OBJETIVO =
Disponha todas as linhas dos itens abaixo como uma lista JSON de strings, uma string por linha, omitindo as linhas em branco. Deixe as imagens fora da resposta.
++++ MATERIAL APRESENTADO ++++
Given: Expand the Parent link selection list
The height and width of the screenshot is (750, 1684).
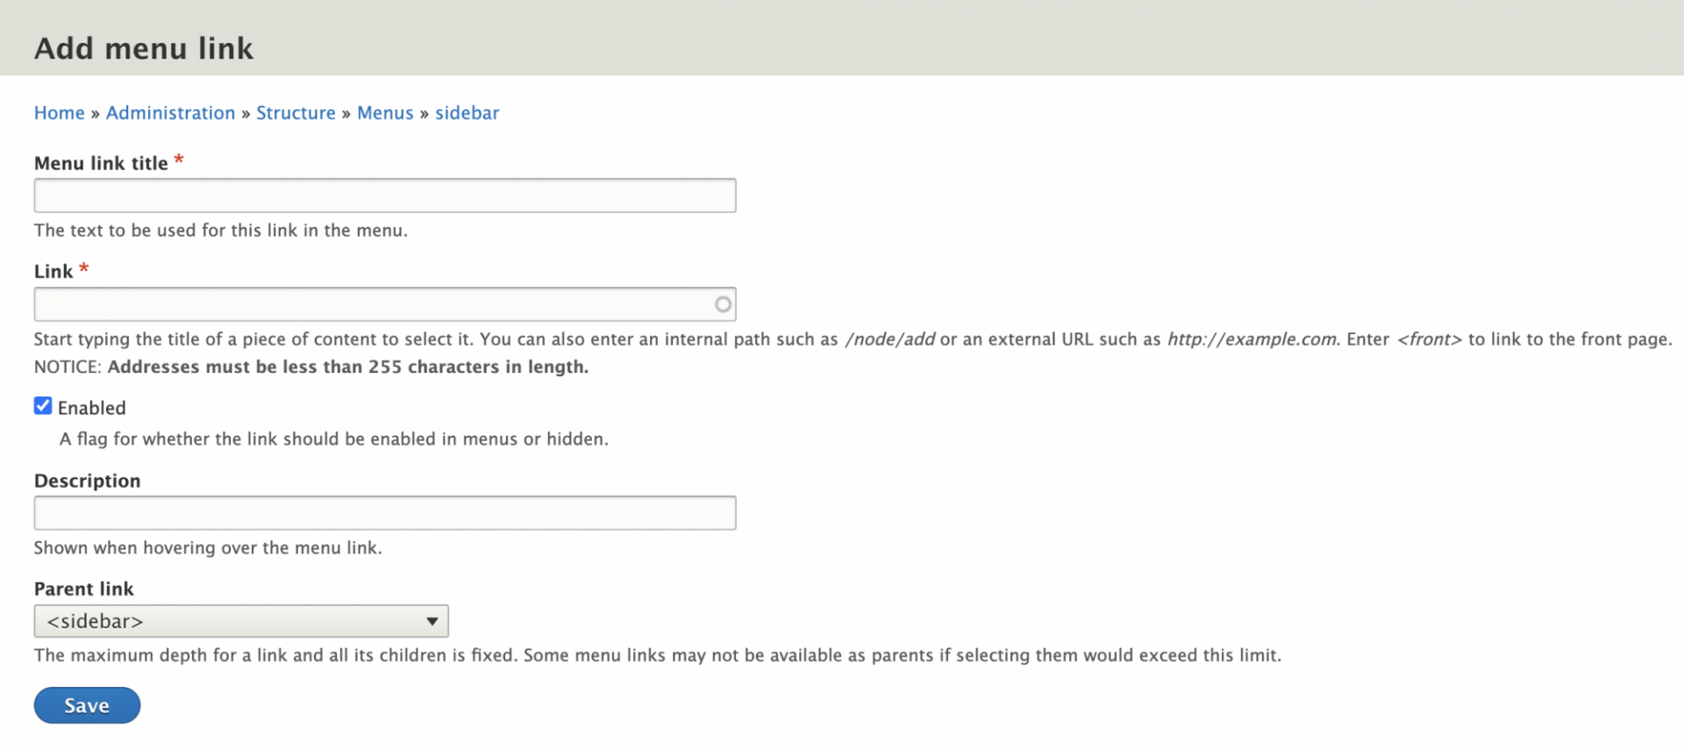Looking at the screenshot, I should (241, 620).
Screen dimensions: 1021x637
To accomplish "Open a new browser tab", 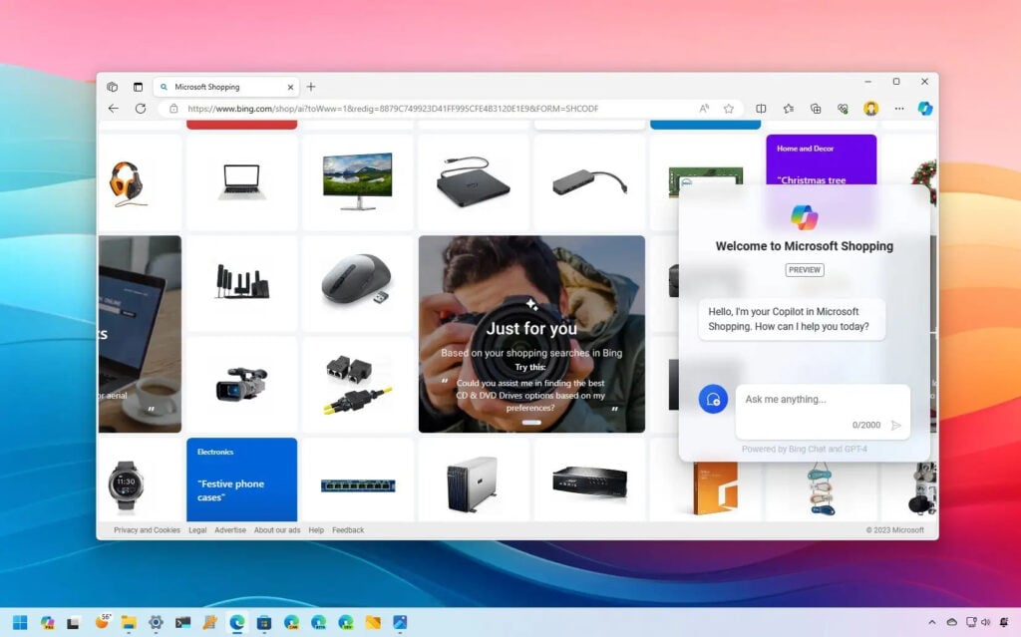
++++
RESULTADO ABAIXO =
[
  "Given: Expand the Parent link selection list",
  "The height and width of the screenshot is (750, 1684).",
  "Looking at the screenshot, I should (241, 620).",
  "Screen dimensions: 1021x637",
  "To accomplish \"Open a new browser tab\", "
]